Le spécialiste a souligné la rareté de ce type d’expéditions. « Il y a eu des ascensions effectuées par des personnes qui ont bénéficié de greffes. Et j’ai rencontré un médecin d’Afrique du Sud qui est allé sur le Kilimandjaro avec des survivants du cancer du sein... mais il y a peu d’exemples », selon lui. Il ajoute que l’année prochaine, il a l’intention de répéter l’expérience avec des patients atteints d’un cancer du sein avancé, pour montrer que « l’on peut bien vivre pendant de nombreuses années ».

Avant le voyage, les participants ont rencontré, lors d’une vidéoconférence d’une heure et demie, l’un des survivants de la tragédie des Andes, José Luis "Coche" Inciarte, qui a également été diagnostiqué d’un cancer du sein en 2013 et a fait une rechute avec métastases en 2018. Il a raconté en détails cette épopée tragique. Le Dr Petracci collabore d’ailleurs désormais avec un oncologue uruguayen concernant certaines décisions thérapeutiques pour ce patient hors du commun.

Dans une vidéo diffusée avant le documentaire, J. L. Inciarte a félicité les autres survivants du cancer pour leur « volonté indéfectible d’arriver » en marchant jusqu’à la tombe où reposent ses amis. « Je suis allé sept fois à cet endroit, mais toujours à cheval. C’est donc une émotion incommensurable », a-t-il déclaré.

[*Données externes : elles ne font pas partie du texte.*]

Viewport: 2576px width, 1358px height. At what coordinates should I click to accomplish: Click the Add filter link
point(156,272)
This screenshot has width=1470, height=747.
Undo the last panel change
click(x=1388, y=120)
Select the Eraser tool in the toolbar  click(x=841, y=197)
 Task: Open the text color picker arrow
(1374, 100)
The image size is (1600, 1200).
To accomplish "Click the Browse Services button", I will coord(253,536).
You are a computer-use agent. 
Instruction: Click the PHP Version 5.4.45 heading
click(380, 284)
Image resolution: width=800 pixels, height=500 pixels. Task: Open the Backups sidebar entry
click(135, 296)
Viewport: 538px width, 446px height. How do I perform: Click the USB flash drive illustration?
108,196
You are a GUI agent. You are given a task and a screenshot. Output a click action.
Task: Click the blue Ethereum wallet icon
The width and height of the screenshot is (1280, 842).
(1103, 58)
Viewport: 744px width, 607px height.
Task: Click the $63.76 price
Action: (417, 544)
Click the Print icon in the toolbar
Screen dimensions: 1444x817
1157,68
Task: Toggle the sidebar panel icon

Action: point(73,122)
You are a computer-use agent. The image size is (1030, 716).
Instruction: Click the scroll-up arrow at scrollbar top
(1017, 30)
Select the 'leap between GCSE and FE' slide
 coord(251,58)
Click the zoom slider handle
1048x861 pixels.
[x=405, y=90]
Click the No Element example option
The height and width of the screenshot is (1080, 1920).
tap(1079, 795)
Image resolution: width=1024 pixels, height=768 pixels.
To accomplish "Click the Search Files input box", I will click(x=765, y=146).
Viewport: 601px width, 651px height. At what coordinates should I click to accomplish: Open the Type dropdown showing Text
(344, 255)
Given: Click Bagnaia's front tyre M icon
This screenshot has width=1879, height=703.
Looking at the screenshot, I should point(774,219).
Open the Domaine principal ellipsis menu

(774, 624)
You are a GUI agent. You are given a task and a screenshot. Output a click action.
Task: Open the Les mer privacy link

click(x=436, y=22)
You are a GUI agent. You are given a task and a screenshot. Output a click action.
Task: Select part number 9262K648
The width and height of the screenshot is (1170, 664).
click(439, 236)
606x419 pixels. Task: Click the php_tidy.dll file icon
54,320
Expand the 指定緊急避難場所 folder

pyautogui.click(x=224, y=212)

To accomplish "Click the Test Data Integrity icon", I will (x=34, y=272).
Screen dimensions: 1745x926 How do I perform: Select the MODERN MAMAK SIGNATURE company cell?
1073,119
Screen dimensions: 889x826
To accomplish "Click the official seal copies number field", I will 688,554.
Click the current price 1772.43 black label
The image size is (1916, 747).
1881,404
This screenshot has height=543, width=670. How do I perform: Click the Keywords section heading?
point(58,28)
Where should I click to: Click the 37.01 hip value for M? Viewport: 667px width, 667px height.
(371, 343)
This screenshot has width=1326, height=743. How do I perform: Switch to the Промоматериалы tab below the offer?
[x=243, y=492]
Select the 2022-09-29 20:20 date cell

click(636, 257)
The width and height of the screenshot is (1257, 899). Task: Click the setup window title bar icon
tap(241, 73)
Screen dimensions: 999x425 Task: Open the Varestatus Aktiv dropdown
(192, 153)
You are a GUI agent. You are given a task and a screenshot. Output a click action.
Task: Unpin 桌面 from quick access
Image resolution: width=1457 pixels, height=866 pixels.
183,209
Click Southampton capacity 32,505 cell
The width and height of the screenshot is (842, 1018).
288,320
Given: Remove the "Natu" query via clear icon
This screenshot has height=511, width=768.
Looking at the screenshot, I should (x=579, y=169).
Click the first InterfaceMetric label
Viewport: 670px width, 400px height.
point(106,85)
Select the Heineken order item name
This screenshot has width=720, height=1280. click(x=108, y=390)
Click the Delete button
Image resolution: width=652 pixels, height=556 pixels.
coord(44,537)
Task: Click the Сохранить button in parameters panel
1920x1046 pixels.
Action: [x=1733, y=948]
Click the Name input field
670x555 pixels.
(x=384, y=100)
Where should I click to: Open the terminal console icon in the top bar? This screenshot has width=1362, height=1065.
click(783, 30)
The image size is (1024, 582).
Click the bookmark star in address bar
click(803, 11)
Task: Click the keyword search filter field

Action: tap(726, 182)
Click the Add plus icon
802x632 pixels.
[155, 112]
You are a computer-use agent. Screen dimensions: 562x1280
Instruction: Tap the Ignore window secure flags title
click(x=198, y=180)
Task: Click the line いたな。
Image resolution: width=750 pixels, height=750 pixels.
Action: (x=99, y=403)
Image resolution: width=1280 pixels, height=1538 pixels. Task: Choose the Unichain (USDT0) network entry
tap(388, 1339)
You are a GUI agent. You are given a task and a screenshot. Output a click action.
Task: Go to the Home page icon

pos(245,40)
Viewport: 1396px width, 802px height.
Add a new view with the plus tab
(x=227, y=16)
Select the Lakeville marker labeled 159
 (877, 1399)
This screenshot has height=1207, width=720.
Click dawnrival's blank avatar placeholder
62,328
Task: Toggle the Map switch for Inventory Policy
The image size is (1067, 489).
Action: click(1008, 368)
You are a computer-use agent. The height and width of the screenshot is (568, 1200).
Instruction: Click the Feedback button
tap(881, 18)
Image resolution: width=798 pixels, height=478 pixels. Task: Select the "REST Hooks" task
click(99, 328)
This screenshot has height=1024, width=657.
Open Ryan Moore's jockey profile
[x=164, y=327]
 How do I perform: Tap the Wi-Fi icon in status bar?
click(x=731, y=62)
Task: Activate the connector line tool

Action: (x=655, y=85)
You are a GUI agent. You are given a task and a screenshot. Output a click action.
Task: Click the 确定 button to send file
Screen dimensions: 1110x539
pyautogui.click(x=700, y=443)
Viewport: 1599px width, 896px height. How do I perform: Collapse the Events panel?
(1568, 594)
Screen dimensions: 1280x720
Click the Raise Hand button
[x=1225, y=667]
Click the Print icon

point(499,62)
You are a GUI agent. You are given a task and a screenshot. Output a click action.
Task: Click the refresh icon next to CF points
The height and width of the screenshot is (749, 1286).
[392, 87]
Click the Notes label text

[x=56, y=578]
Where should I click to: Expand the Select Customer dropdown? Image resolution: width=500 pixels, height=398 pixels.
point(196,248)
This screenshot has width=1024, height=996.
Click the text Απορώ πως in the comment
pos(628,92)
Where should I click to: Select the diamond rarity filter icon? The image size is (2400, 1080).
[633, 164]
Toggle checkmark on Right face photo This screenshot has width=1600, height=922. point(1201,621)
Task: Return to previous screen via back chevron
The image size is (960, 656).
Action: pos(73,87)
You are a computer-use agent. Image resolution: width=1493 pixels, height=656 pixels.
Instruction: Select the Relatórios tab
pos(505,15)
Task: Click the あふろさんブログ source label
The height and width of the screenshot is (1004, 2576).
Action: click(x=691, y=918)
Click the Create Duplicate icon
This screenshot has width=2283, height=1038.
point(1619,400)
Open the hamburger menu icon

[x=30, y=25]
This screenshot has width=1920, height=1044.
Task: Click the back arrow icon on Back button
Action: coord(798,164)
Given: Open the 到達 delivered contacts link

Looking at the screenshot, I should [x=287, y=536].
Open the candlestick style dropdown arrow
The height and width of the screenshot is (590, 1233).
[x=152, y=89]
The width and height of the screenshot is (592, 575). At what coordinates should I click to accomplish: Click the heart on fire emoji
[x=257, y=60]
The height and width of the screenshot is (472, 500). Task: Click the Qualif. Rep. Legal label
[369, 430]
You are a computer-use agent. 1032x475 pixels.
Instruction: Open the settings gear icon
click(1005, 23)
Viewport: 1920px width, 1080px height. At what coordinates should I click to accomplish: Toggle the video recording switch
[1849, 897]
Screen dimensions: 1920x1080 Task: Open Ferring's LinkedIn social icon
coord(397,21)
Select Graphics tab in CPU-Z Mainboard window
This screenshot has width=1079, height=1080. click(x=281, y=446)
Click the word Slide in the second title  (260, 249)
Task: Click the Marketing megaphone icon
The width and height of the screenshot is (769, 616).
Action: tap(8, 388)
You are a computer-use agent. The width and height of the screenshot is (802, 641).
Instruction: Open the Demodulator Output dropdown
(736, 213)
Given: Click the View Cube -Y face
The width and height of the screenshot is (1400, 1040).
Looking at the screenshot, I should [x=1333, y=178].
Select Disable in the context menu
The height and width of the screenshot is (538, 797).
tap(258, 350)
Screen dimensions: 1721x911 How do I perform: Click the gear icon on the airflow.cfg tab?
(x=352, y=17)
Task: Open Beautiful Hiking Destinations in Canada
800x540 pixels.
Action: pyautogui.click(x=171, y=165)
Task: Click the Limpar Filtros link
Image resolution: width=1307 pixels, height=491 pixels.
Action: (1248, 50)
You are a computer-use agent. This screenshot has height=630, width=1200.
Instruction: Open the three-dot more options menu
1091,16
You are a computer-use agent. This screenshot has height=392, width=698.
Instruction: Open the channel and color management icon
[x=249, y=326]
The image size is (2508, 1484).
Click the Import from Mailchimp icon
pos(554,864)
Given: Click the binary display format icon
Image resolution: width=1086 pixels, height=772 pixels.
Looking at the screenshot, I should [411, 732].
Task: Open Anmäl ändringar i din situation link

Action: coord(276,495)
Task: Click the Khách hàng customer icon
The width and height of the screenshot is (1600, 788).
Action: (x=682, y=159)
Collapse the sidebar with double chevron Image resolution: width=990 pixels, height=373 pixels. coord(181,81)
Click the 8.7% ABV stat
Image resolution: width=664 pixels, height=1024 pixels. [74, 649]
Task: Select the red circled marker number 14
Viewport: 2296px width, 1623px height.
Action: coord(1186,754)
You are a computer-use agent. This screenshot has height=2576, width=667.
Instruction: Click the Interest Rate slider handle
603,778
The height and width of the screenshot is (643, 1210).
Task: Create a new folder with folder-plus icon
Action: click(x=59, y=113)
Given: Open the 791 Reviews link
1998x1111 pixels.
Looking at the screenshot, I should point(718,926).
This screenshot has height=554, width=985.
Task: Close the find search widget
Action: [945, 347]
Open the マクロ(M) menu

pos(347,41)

En Argentine, environ 20 000 cas de cancer du sein sont diagnostiqués chaque année. Et selon les données officielles, la mortalité par cancer du sein a connu une baisse significative et constante d’environ 1 % par an entre 2002 et 2019, avec un taux ajusté de 16,93 décès pour 100 000 femmes en 2019, tandis que le nombre de survivants de différentes tumeurs a augmenté de 25 % en une décennie.

 

Publié initialement sur Medscape édition espagnole, sous le titre  A 50 años de la tragedia de los Andes, médicos y pacientes recrean otra historia de sobrevivencia . Traduit par Véronique Duqueroy.